Travel News
Santa Cruz, the historical home of Californian surfing
By Florian Sanktjohanser Oct 4, 2011, 3:06 GMT
Santa Cruz, California - Santa Cruz may have lost its legal battle with neighbouring Huntington Beach over which Californian coastal town can call itself Surf City USA but it can boast a longer history as surfing has been going on there since 1885.
Harry Mayo proudly shows a photo of himself as a fit young man holding a huge surfboard alongside 10 friends at the Santa Cruz Surfing Club. The snap was taken in June 1941 and most of people in the image are now dead. 'Back then we had the waves to ourselves,' says Harry, who now wears a hearing aid.
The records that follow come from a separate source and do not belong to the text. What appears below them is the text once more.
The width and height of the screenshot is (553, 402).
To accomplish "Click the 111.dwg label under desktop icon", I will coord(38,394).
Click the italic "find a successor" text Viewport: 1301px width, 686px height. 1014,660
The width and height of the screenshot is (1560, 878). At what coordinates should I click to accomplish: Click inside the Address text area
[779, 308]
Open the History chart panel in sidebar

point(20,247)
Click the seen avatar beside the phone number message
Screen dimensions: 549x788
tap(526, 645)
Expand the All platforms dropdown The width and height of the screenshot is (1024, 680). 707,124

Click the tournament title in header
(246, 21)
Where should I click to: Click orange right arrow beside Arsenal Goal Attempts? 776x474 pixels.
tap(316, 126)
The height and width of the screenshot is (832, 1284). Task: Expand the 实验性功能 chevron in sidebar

The photo is just one of the exhibits in the Santa Cruz Surfing Museum, which is housed in the small Mark Abbott Memorial Lighthouse, overlooking Steamer Lane, an internationally known surfing site. The building is full of surfboards, photos and early neoprene wetsuits - all reminders of the pioneers of the sport that has made Santa Cruz famous.
Today, riding the waves is everywhere in Santa Cruz with Pacific Avenue in the city centre full of surf shops while ever second car that goes by seems to have a surfboard strapped to the roof.
Situated on the northern edge of Monterey Bay, Santa Cruz is where surfing first took place on the American mainland when, in 1885, three Hawaiian princes on holiday from the nearby military school surfed the waves at the mouth of the San Lorenzo River.
It took another 40 years until another Hawaiian gave what was perhaps the decisive push when triple Olympic swimming champion Duke Kahanamoku presented a swim and surf show on the beach at Santa Cruz.
Mayo and his friends began surfing with short planks of plywood but the homemade boards were so large and heavy that they had to be hollowed out in order for the surfers to be able to carry them into the water. 'My one weighed 65 pounds when it was dry and on land,' explains Mayo, adding that they had the advantage of being more stable than the modern lightweight boards.
Naturally, they were much less maneuverable so it wasn't possible to do any of the tricks being done by the several dozen surfers who have braved the cold out on Steamers Lane, one of California's top surfing spots. 'One day, I counted 250 people in the water,' says Mayo.
Virtually nobody trusted themselves to surf the breakers at Steamers Lane when Mayo was young. Instead they rode the waves at Cowell Beach near the pier, which is very popular with beginners, who learn to surf on foam boards. However, the Pacific water is cold and the temperature never rises above 16 degrees even in summer.
Mayo is no longer able to surf and last braved the water five years ago. 'I don't have the strength in my shoulders anymore,' says the 86-year-old with a smile.